*What to do*.
• 1. Reproduce the blog excerpt about Spanish schools word for word, starting with "A long history" and going on through "separations of convenience.".
• 2. According to the blog excerpt about Spanish schools, in what year did divorce become legal in Spain?
• 3. Continue the blog excerpt about Spanish schools from where it stops.

*Text under study*.
^^^^

That's why the UN declared 2008 to be the International Year of Sanitation. No, I didn't know that until today either. Basically they want to teach people how to keep their water sources clean. Not a bad idea, but a little leveling out of wealth might help too. How about fewer wars and more water treatment plants? Or fewer billionaires and more jobs with living wages? Nah, no government would ever go for that.
Sunday, 13 April 2008
Faking Divorce for the Sake of the Children
I mentioned my son's new school a couple of posts back ("The Religion Room") but didn't talk about how fierce the competition is for getting a place in public schools, which can vary widely in quality. Spaniards are are happy to falsify applications in order to get their kids in their chosen school: faking addresses, lowering incomes, creating illnesses, and now, apparently, they're faking divorces.
A kid from a single-parent home gets more points on their application, so according to a recent BBC article Spaniards are now pretending to get divorced, or sometimes really going through with it, to get their kid in the best school. The divorce rate goes up during application time, and many of these separations are miraculously patched up after the school year starts.
A long history of dictatorship followed by a succession of scandal-ridden governments has made Spaniards the most politically cynical people I've ever met in a democratic country. Many have no problems lying to a government that lies to them, and if it helps their child's education, why not? In a country where divorce wasn't even legal until 1981, the culture has now embraced separations of convenience.
Yet when the Pope died there were Catholic flags everywhere.

Wednesday, 9 April 2008
The Religion Room
Yesterday Almudena and I took Julián to see the school he'll be going to next year. I'd never gotten a good look at a Spanish public school before and I have to say I was impressed. The classrooms were well stocked, everything was clean, and they had some amazing computerized blackboards that immediately hypnotized all the toddlers on the tour.

^^^^

*Information provided*.
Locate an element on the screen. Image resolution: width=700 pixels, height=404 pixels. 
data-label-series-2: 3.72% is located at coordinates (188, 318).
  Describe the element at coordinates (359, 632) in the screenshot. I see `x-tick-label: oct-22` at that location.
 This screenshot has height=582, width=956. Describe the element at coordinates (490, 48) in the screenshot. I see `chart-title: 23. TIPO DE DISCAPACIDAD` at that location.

^^^^

*Outputs for the tasks*.
• 1.
A long history of dictatorship followed by a succession of scandal-ridden governments has made Spaniards the most politically cynical people I've ever met in a democratic country. Many have no problems lying to a government that lies to them, and if it helps their child's education, why not? In a country where divorce wasn't even legal until 1981, the culture has now embraced separations of convenience.

• 2. 1981

• 3.
One room they didn't show us was the classroom for religion. The topic is optional, although the conservative party wants to change that, and about half the parents opt for their child to have an hour of reading instead.
I'll be one of those parents. We passed by the religion class on the tour and I poked my head in. Virtually everything was Christian--posters on the life of Jesus, the Ten Commandments, a crucifix at the front of the class, etc. At the back of the class there was one poster on the "Religions of the World" that listed Christianity, Judaism, Islam, and Buddhism. There are a few more than that, folks!
I told this to Almudena and she just shrugged, saying "Religion class in Spain is Catholicism."
OK, fair enough. The vast majority of Spaniards are at least nominally Catholic, but I want my kid to have a well-rounded religious education. I'm an agnostic, but I think it's important.
It'll be easy enough. We know Christians, Muslims, Jews, Buddhists, Hindus, agnostics, Pagans, Bahai, and Zoroastrians. I even know one amusing little atheist who insists that his "knowing" there is no god is somehow less dogmatic than religious people "knowing" there is.
Between all these people and our well-stocked library I think we can educate him about all types of belief, not just the dominant one in his culture. Education isn't just about teaching kids the familiar, it's about exposing them to the different.